◆ **Exercise directions**
Please repeat exactly the lines from the one containing "You are a GUI" through the last line of the records, both included, and nothing else, leaving out any pictures.
====== Study material ======
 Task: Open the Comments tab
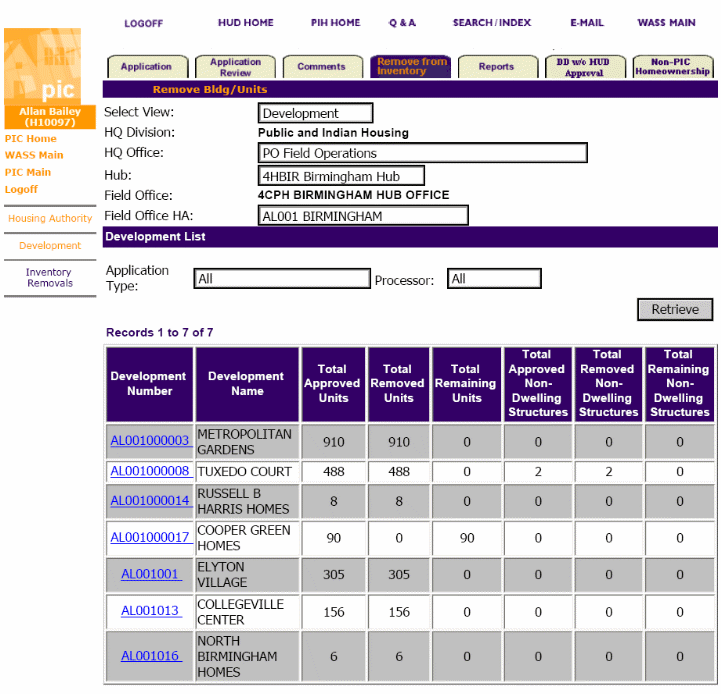[321, 67]
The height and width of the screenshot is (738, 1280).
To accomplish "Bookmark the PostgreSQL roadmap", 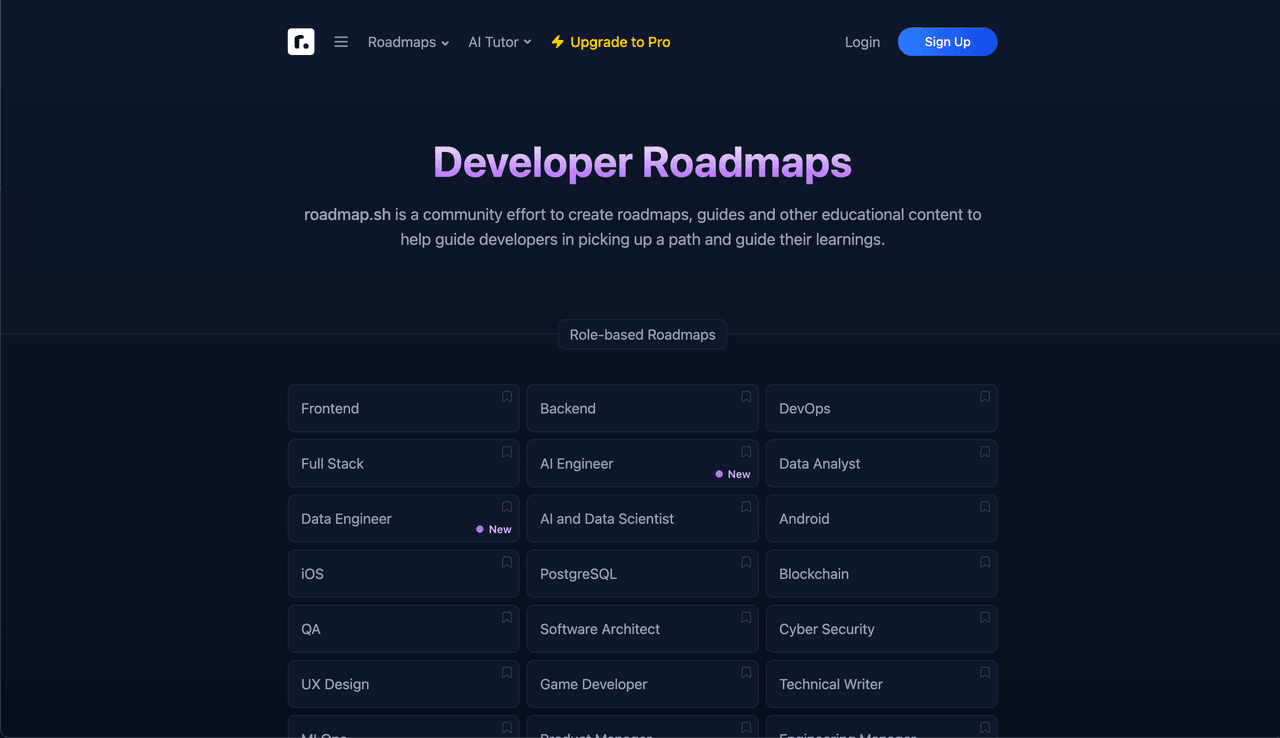I will click(746, 562).

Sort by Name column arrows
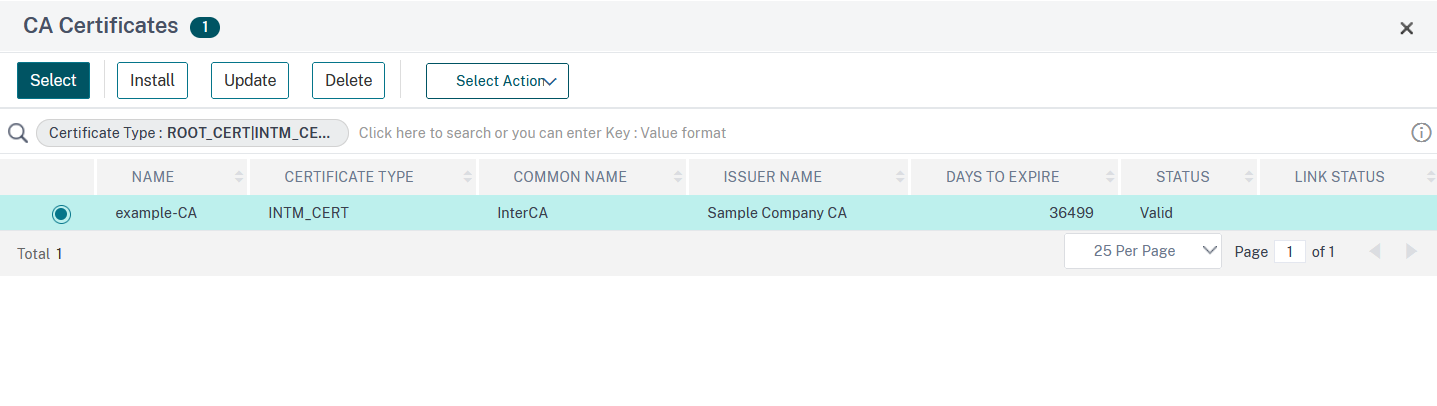239,177
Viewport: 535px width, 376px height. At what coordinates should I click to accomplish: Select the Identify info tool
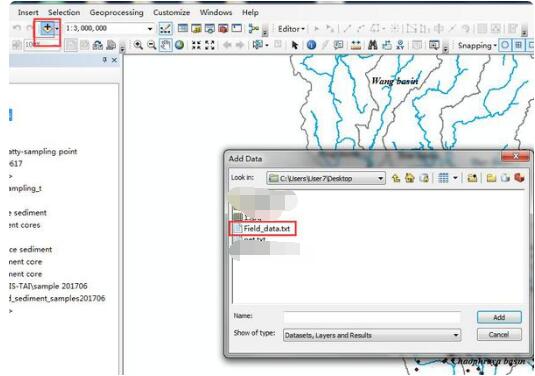click(x=311, y=45)
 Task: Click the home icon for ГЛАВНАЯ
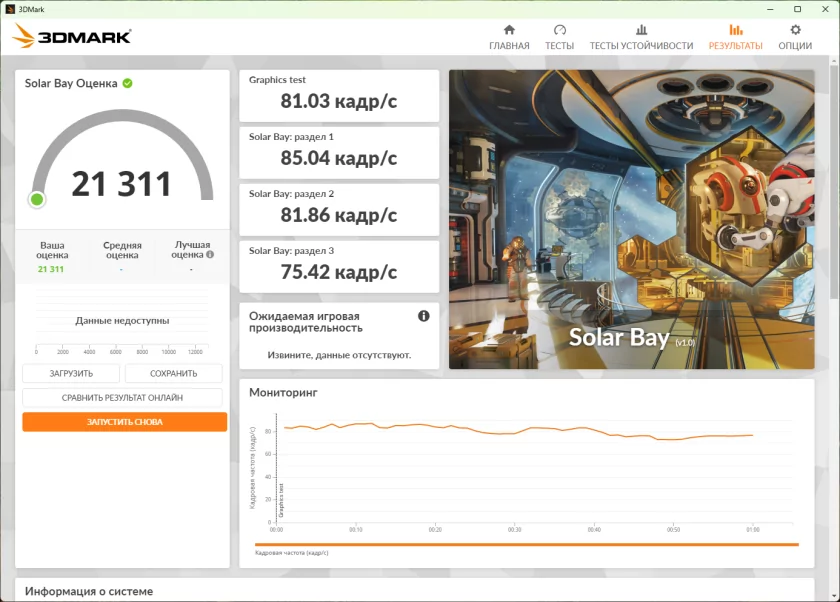tap(509, 30)
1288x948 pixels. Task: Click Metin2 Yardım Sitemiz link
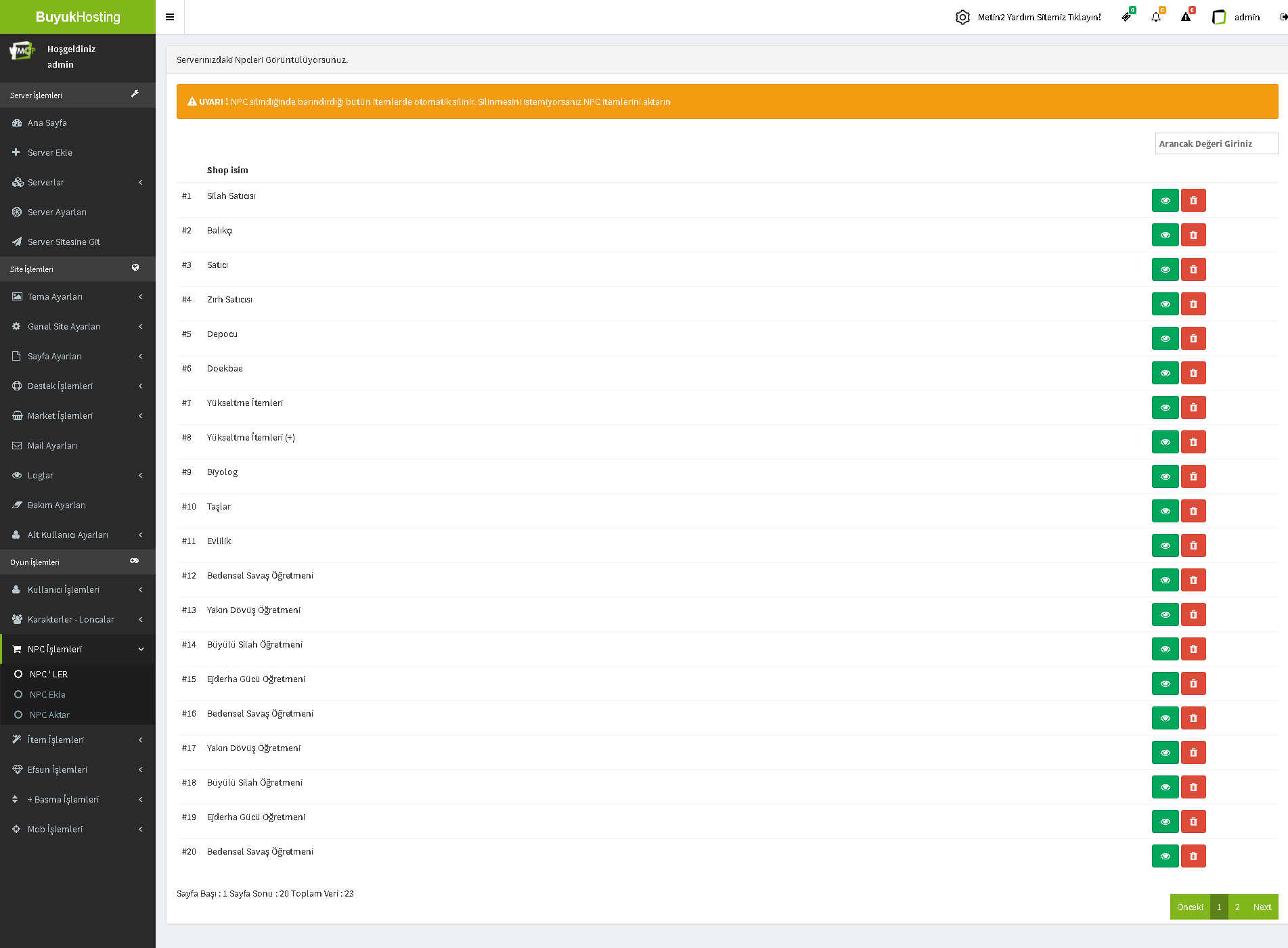(x=1039, y=17)
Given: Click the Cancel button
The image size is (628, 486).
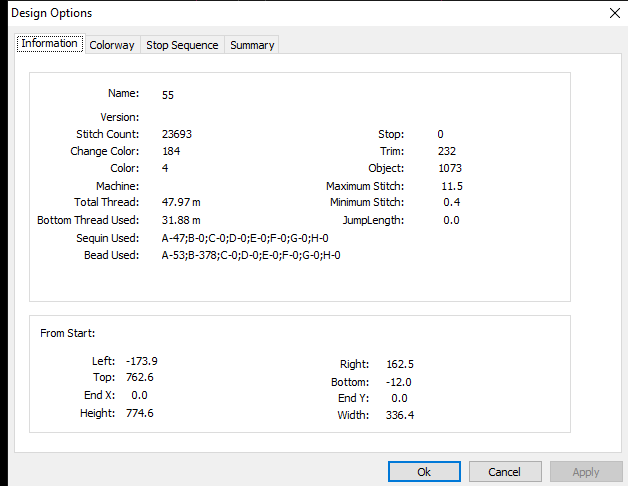Looking at the screenshot, I should [x=505, y=472].
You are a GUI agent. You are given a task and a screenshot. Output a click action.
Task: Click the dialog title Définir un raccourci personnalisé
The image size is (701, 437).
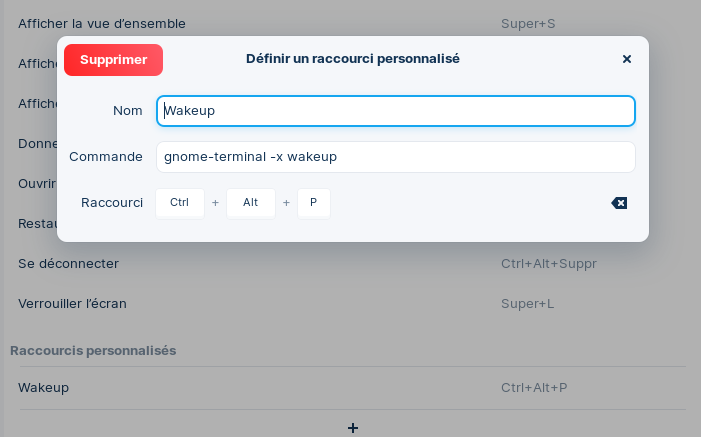352,59
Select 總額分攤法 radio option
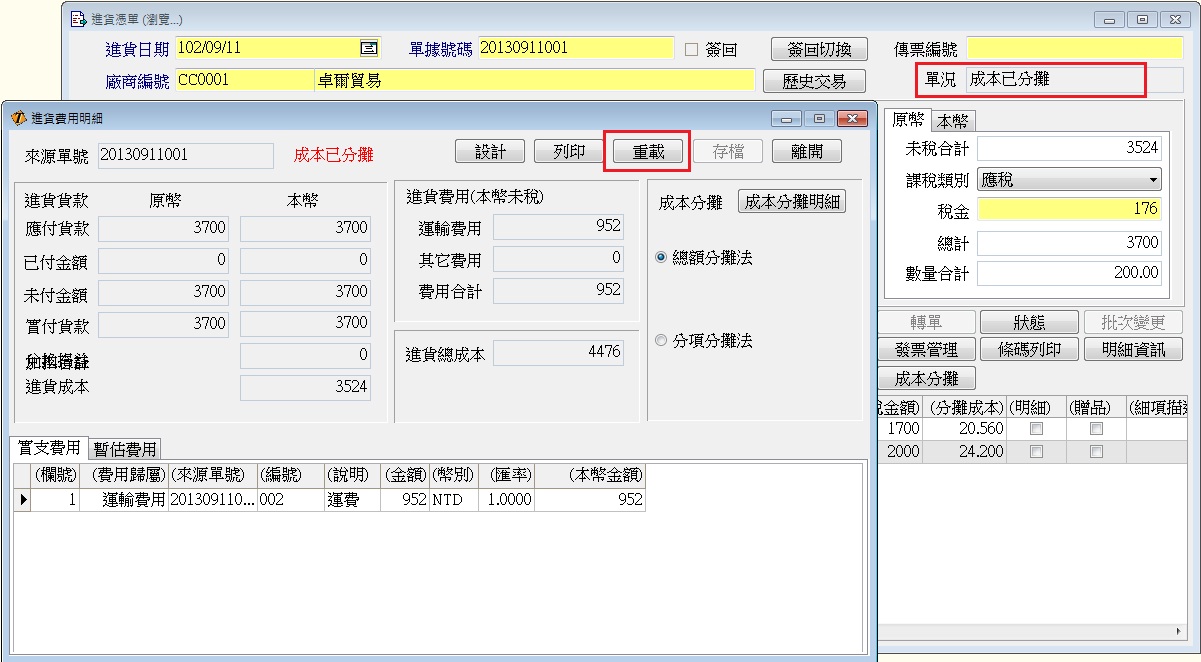 coord(660,258)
======
◆ **Solution to this exercise**
You are a GUI agent. You are given a task and a screenshot. Output a click action.
Task: Click the dialog title Définir un raccourci personnalisé
The image size is (701, 437).
352,59
Select 總額分攤法 radio option
 coord(660,258)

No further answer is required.